“Send Forth Much Timber by the Way of Shipping”

Brant Gardner

The demand for timber is so great that it is imported. There is no direct evidence for timber shipping, but there is Mesoamerican evidence that there were large coastal canoes in use at the time of the Conquest, and there is no reason to suppose that they were not in use much earlier. Ferdinand Columbus describes one such coastal canoe they met off the island of Guanaja in the Gulf of Honduras:

“…there came at that time a canoe as great as a galley, 8 feet wide, all of a single trunk loaded with merchandise from westem parts. Amidships it had a canopy of palm leaves, like that of gondolas in Venice. Under this canopy were the children, women and all the baggage and merchandise. The crew of the canoe, although they were twenty-five, did not have the spirit to defend themselves against the battles sent in pursuit…” (cited in David Drew. The Lost Chronicles of the Maya Kings. University of California Press, 1999, p. 18).

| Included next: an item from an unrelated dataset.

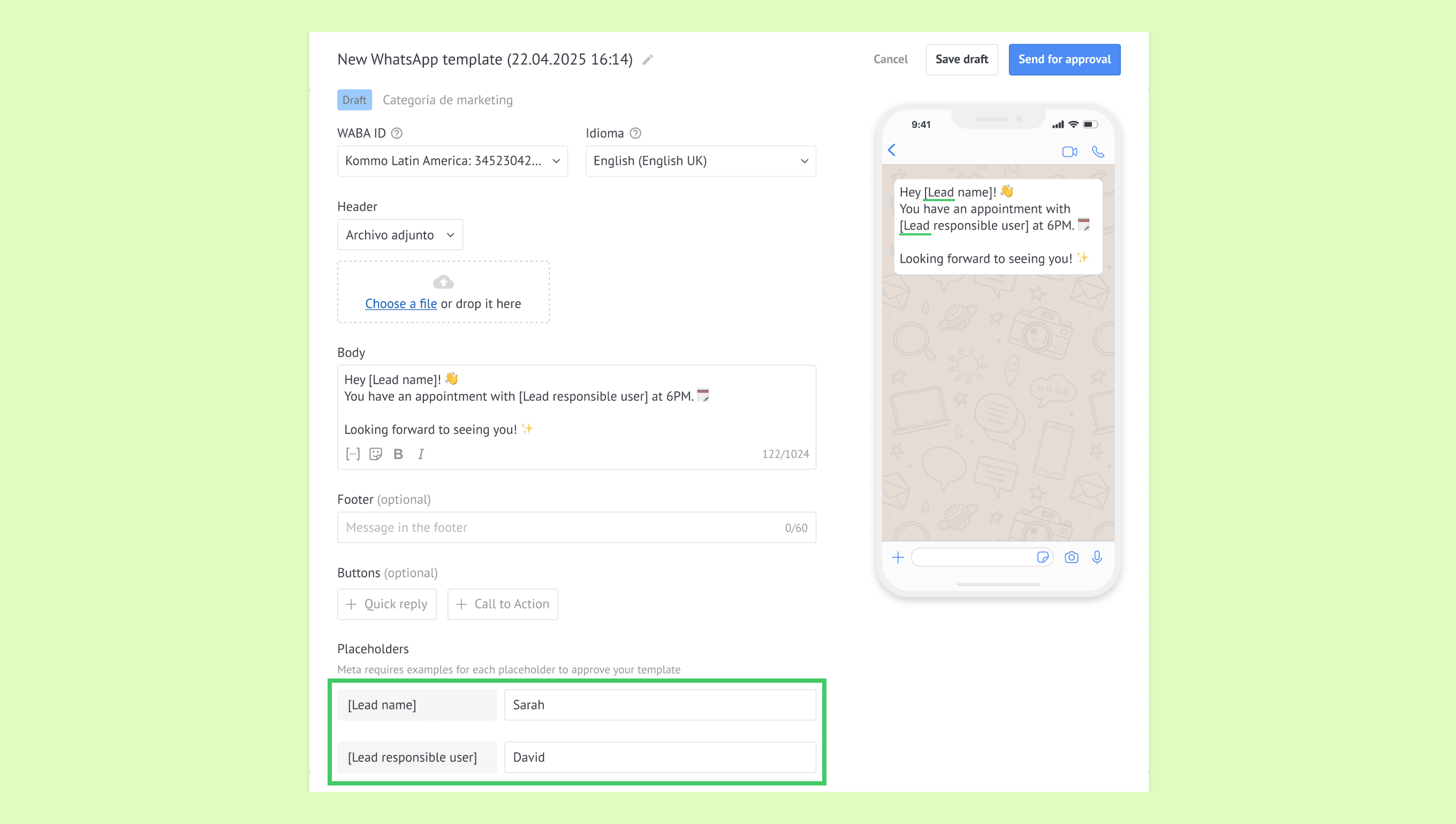Click the video call icon in preview

tap(1070, 151)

The Mesoamerican tribes with access to the coast employed such vessels to ply trade along the coast. Until recently, the major transportation arteries for the Maya were the rivers and swamps that covered their lands. (Linda Schele and David Freidel.  A Forest of Kings.William Morrow and Company, Inc.,1990, p. 60)While there is no shipping of timber yet attested for the New World, it is ancient and well attested in the Old World:

“If you go back to the earliest records of Egypt, the Old Kingdom, to the time of Seti or the time of Pepi II [you find a similar situation]. He left lots of inscriptions. Then there’s that great account from the year 1085 B.C., the story of Wenamun who was an agent of one of the pharaohs in the north. He was sent up to buy timber for Egyptian buildings. Of course, Egypt is not rich in timber, to say the least, as you know. So they would bring it from Lebanon. And it is described in those texts way back before 2000 B.C., and then the other was 1085 B.C. He had letters of credit. [It told] how he was to buy them and the trouble he had in the business. At times he was robbed, etc. And then he described how the oxen pulled the great logs down from Lebanon, how they were lined up and classified on the beach all ready to be taken to Egypt. They were pulled by special ships. This was going on 4,000 years before Christ. The earliest tombs have these cedars of Lebanon in them.” (Hugh Nibley, Teachings of the Book of Mormon--Semester 1: Transcripts of Lectures Presented to an Honors Book of Mormon Class at Brigham Young University, 1988--1990 [Provo: FARMS, p. 209.)

The technique for delivery would easily have been the same. The timber would not have been inside ships, but simply transported by the power of the oarsmen in the large canoes.